Read Angel Crawford #2: Even White Trash Zombies Get the Blues Online
Authors: Diana Rowland
I didn’t bother to point out that I liked working there. Because as much as that was true, I also knew I’d jump on the chance to not
have
to work there. “I still don’t understand how Zeke could be alive—or dead, rather—if his head was chopped off.”
“That one has me baffled too,” he admitted. “But I think that’s even more evidence that this other faction of zombies is making strides with their own research.” He spread his hands and shrugged. “There’s so much we still don’t know about how the parasite works.” His phone beeped, and he pulled it off his belt to peer at the screen. “I need to run.” He looked back up at me. “Please—and I swear this isn’t me trying to babysit you—please resist the urge to poke at this. You got caught in the middle completely by accident. I doubt that the guy who stole the body had any idea you were a zombie.” He squeezed my shoulders. “I don’t want you to become a target.”
“You’ll ask Sofia about McKinney?”
He looked like he wanted to sigh, but he didn’t. “I will. Promise. I’m heading to Lafayette tonight to visit my folks, but I’ll get up with her before I go.”
“All right then,” I said. “I’ll stop poking at the lab stuff.”
He smiled, and for an instant I thought he was going to kiss me, but instead he simply released me and turned and headed back to his car. I watched as he drove off, then climbed into my own.
Good thing I was a lying, untrustworthy bitch. ’Cause there was no fucking way I was letting this shit go. Not as long as I was the one being slammed in the news.
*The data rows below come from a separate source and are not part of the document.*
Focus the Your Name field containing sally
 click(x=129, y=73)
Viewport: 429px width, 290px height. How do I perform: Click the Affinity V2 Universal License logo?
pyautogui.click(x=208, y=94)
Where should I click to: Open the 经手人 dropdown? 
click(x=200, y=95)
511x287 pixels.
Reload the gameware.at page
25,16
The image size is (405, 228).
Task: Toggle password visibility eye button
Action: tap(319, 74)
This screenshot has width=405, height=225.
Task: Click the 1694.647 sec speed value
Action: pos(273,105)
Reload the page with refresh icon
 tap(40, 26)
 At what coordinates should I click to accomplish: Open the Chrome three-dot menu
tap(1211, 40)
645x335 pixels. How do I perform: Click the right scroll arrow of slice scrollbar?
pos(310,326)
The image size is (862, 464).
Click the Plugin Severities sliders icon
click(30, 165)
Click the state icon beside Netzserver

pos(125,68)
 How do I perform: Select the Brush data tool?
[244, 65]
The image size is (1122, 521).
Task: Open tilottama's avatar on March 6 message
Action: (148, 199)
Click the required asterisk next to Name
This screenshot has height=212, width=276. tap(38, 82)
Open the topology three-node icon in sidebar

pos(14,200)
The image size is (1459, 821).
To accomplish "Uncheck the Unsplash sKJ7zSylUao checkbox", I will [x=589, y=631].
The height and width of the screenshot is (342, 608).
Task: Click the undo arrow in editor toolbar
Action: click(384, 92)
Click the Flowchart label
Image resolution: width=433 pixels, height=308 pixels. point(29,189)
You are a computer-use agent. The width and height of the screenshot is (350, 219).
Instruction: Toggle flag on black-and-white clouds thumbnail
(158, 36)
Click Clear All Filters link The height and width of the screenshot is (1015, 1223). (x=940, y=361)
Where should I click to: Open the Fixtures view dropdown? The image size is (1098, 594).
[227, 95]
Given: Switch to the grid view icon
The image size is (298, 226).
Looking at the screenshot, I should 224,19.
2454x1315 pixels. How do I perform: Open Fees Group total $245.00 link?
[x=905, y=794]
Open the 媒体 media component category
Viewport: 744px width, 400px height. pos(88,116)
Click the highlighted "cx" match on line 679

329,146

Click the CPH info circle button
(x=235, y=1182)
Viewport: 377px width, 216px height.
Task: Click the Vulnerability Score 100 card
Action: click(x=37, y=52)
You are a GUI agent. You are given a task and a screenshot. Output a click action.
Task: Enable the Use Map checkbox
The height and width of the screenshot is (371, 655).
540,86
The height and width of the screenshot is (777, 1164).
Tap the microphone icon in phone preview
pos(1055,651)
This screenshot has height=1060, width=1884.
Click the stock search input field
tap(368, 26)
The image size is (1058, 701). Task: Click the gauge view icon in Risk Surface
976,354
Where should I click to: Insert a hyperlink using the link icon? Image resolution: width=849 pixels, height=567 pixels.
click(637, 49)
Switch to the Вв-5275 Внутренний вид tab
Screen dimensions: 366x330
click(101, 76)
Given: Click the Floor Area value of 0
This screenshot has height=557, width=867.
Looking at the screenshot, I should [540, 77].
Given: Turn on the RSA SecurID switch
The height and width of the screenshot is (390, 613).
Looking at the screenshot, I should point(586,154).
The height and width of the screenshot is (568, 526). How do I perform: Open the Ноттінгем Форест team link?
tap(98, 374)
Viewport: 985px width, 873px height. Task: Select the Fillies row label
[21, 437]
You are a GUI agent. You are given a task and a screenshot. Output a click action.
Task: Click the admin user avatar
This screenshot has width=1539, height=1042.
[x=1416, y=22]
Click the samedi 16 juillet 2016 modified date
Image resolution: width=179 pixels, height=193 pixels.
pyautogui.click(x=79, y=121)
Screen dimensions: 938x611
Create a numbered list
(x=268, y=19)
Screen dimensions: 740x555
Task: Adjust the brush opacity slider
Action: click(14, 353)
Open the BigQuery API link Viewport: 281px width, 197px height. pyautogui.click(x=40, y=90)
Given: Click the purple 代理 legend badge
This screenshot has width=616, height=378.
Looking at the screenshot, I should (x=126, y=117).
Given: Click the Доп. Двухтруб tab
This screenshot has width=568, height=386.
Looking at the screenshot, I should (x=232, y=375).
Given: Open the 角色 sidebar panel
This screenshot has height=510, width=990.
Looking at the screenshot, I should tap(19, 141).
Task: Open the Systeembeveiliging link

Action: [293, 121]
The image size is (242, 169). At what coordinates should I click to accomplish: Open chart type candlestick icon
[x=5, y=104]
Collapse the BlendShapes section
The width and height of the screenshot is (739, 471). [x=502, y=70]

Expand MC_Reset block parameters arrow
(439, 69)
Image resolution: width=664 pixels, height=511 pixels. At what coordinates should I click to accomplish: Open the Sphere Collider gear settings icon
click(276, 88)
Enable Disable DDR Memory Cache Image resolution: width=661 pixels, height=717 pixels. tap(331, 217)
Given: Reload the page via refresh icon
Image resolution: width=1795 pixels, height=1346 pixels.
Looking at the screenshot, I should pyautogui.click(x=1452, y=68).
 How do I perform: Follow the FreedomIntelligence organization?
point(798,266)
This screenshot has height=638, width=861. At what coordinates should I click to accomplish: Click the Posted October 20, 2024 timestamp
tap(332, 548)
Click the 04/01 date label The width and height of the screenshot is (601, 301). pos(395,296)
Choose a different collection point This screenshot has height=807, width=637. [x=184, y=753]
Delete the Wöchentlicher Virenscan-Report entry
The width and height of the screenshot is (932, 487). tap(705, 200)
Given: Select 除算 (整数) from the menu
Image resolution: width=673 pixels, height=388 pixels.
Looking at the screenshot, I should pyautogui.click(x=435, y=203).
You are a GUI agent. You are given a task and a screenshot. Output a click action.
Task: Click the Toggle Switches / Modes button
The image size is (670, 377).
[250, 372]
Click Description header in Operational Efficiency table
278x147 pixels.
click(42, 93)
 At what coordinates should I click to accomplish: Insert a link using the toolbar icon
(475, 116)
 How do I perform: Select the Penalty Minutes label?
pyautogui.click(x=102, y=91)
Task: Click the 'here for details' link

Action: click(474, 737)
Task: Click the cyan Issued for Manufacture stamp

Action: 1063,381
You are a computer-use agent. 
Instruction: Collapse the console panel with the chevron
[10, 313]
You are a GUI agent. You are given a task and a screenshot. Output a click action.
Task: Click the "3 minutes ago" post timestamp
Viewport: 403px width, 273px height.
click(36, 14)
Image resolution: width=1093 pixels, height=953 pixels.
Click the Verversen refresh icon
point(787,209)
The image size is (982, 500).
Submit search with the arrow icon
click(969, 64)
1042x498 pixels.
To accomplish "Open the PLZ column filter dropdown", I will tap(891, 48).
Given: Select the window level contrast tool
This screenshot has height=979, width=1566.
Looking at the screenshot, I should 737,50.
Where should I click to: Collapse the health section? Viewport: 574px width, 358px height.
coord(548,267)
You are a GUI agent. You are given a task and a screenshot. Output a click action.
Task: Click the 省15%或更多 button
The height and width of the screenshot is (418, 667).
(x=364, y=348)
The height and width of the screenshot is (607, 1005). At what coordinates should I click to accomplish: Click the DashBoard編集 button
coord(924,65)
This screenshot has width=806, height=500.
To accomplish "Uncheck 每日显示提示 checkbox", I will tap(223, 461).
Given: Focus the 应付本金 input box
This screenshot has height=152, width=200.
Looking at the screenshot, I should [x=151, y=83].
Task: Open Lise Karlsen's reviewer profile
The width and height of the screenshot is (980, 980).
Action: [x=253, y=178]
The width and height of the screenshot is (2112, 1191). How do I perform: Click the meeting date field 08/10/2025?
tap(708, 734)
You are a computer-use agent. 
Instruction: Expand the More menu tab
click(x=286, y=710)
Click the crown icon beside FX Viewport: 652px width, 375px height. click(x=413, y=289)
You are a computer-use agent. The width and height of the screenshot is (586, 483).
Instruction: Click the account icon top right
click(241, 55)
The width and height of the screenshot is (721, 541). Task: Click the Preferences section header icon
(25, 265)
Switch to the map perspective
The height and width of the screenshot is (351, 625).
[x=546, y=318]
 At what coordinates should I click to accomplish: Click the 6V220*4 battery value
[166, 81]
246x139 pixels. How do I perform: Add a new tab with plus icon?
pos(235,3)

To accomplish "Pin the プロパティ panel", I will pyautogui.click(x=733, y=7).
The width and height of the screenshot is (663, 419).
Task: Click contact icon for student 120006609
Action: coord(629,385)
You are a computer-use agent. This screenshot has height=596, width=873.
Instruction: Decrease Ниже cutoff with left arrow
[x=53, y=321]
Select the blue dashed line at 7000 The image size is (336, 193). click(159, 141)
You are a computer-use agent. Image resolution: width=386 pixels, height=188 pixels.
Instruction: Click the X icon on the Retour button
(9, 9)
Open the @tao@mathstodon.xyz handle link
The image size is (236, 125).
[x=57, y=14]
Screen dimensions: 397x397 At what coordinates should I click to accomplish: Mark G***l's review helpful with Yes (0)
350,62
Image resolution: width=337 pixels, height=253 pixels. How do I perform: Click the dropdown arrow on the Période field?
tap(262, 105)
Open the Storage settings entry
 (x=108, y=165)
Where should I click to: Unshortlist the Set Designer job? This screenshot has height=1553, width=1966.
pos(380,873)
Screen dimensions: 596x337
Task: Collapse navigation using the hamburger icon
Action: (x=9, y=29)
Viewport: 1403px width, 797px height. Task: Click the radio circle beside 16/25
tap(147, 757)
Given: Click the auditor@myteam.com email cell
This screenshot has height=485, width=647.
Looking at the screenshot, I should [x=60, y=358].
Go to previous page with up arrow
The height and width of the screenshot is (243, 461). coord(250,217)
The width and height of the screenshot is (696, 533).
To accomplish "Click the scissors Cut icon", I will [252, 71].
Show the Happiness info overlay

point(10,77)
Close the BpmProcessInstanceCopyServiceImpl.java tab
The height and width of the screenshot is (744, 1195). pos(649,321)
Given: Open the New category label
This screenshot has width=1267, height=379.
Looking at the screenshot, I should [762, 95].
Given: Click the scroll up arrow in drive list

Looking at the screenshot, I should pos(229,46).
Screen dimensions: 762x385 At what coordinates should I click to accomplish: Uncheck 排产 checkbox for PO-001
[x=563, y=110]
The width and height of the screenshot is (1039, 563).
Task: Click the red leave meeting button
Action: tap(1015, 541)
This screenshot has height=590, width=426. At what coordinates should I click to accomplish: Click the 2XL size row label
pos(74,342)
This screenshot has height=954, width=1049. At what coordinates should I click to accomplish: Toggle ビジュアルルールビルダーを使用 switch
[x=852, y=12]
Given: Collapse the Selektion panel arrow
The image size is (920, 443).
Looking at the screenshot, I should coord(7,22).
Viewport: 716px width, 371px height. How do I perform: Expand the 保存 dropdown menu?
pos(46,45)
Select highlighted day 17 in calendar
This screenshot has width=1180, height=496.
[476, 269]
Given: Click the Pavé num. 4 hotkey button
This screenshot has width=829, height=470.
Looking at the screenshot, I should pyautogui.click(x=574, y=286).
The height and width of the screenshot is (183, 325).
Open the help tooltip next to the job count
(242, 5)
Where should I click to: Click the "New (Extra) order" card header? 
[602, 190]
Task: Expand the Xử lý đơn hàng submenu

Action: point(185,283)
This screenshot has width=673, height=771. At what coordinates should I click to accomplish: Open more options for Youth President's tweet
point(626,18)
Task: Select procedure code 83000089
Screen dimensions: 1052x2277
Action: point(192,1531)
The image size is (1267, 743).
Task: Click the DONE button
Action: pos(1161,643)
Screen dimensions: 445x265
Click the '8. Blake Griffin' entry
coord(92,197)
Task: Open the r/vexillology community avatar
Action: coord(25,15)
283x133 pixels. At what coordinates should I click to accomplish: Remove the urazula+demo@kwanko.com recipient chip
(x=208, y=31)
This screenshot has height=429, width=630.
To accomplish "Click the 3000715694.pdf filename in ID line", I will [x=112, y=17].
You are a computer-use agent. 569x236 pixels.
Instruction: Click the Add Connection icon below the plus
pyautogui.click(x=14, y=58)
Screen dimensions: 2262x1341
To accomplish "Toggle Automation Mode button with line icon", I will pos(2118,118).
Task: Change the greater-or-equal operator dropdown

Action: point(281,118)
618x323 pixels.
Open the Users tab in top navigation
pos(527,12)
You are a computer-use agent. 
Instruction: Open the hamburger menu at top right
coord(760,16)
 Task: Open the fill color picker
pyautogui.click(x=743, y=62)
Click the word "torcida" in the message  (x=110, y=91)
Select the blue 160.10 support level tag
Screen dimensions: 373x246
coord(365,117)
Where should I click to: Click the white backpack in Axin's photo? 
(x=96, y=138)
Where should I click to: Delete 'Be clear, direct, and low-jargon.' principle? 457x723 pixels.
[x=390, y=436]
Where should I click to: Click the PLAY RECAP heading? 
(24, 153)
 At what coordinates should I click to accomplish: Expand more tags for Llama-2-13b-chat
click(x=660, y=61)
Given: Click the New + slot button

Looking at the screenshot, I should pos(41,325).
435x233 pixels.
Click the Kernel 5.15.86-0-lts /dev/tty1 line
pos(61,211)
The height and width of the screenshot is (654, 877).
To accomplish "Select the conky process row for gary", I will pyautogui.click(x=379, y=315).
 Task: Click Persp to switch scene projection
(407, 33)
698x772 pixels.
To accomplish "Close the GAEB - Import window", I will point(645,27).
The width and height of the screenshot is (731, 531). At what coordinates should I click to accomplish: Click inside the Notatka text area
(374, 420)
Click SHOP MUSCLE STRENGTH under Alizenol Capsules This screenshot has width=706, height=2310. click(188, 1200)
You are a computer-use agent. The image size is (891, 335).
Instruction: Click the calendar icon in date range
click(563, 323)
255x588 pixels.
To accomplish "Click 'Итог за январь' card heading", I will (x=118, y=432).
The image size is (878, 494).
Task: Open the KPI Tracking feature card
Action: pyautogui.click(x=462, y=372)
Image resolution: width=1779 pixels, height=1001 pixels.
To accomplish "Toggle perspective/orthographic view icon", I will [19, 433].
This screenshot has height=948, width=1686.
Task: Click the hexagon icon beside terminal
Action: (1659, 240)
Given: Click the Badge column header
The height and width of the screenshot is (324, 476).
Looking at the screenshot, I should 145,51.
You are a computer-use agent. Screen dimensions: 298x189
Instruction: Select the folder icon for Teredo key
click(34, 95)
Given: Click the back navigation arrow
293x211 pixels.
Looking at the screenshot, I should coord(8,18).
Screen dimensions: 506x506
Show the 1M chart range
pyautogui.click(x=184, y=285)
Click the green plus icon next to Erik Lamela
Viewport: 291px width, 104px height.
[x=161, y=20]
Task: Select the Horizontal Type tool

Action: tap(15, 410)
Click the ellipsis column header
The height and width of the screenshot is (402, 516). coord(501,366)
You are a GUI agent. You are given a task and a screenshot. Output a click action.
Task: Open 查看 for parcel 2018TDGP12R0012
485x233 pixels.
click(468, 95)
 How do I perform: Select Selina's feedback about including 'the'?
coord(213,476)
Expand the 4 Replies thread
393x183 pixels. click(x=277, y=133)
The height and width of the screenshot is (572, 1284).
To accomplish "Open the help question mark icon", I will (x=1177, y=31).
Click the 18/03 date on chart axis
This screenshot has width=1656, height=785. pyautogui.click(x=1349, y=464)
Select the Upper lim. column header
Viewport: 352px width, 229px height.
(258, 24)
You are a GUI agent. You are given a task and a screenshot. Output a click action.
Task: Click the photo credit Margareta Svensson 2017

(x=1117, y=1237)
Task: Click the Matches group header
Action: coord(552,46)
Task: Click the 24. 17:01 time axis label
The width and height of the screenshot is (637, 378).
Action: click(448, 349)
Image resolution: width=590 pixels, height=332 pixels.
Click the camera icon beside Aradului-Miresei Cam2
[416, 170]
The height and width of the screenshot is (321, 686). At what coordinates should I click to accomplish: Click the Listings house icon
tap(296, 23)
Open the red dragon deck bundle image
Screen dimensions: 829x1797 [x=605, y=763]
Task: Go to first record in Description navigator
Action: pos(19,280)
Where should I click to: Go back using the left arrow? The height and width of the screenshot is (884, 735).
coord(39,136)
Both the zombie mafia and the rebel zombie alliance could suck my white trash undead ass.
I slept late enough to feel almost rested, and went on in to work my noon shift. However, when I swiped my card at the back morgue entrance, the card reader stubbornly refused to let me in and instead kept blinking a “fuck you” red light at me. Scowling, I got back in my car—’cause I was lazy like that—and drove around to the front.
The receptionist, Rebecca, gave me a bright smile as I walked in. “Hi, sweetheart. Don’t normally see you coming through this way.”
“Yeah, there’s something wrong with my card,” I said. “Can you buzz me through?”
The smile slipped from her face. “Of course.” She bit her lip as she looked at something on her desk. “There’s a message here for you to see Allen when you come in.” Her eyes were shadowed with worry, and I didn’t need a high school diploma to put the pieces together. Card not working
and
a note to see my supervisor?
“Have I been fired?” I managed to ask.
Her eyes narrowed. “You’d better not have been!” she announced, but there was a shimmer of doubt in her eyes as she pressed the button to let me in.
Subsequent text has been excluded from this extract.